ENTRIES SUPPLIED:

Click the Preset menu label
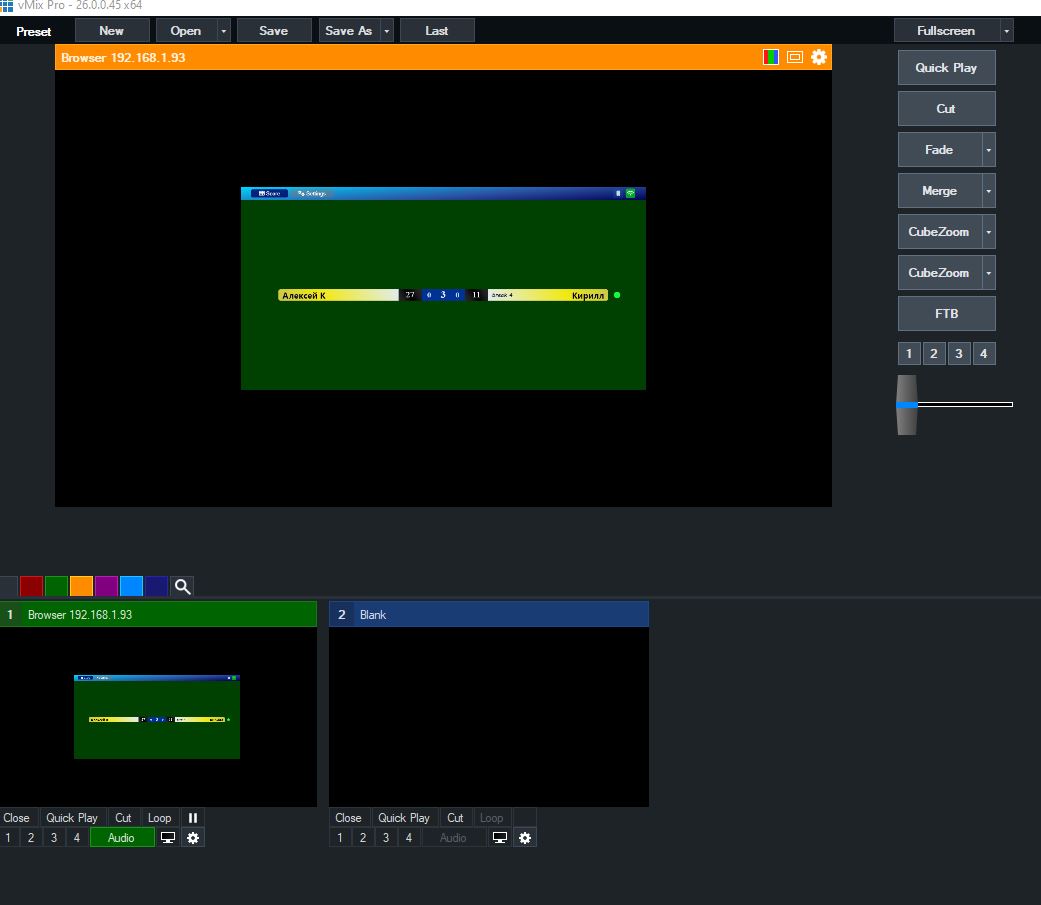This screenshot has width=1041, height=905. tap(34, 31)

* * *

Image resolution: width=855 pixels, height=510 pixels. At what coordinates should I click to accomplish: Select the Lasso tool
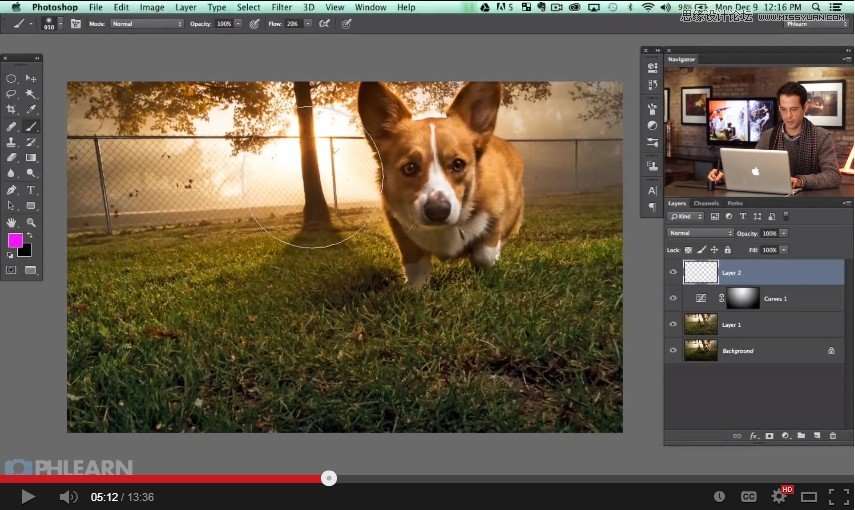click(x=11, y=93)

...

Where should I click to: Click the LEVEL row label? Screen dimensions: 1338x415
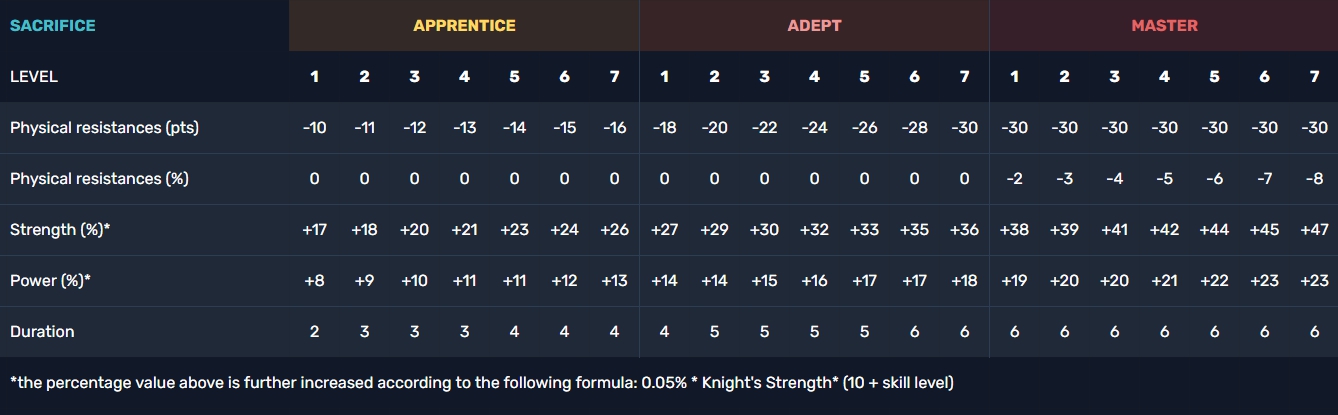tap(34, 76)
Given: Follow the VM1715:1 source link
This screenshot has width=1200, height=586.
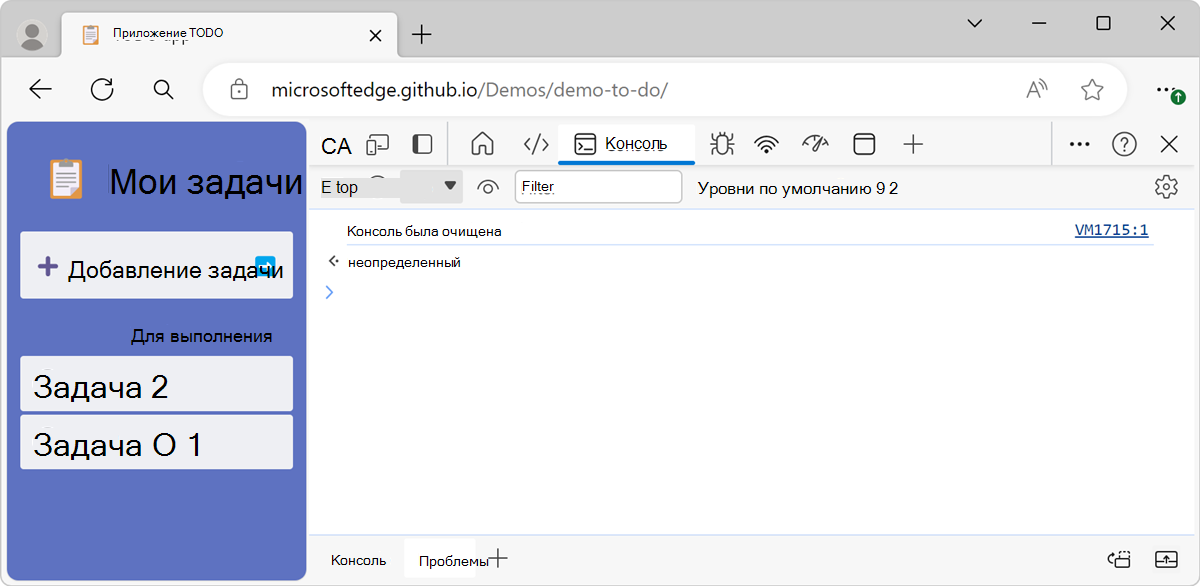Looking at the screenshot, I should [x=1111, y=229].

TO DO: Print the stretch of the listing from the line containing "Where should I" through the line containing "Looking at the", reproducing each line unchanged, but leave the pictures out.

RESPONSE TO THE TASK:
Where should I click to: Click the LEVEL row label? Screen dimensions: 1338x415
tap(34, 76)
Given: Follow the VM1715:1 source link
This screenshot has width=1200, height=586.
Looking at the screenshot, I should [x=1111, y=229].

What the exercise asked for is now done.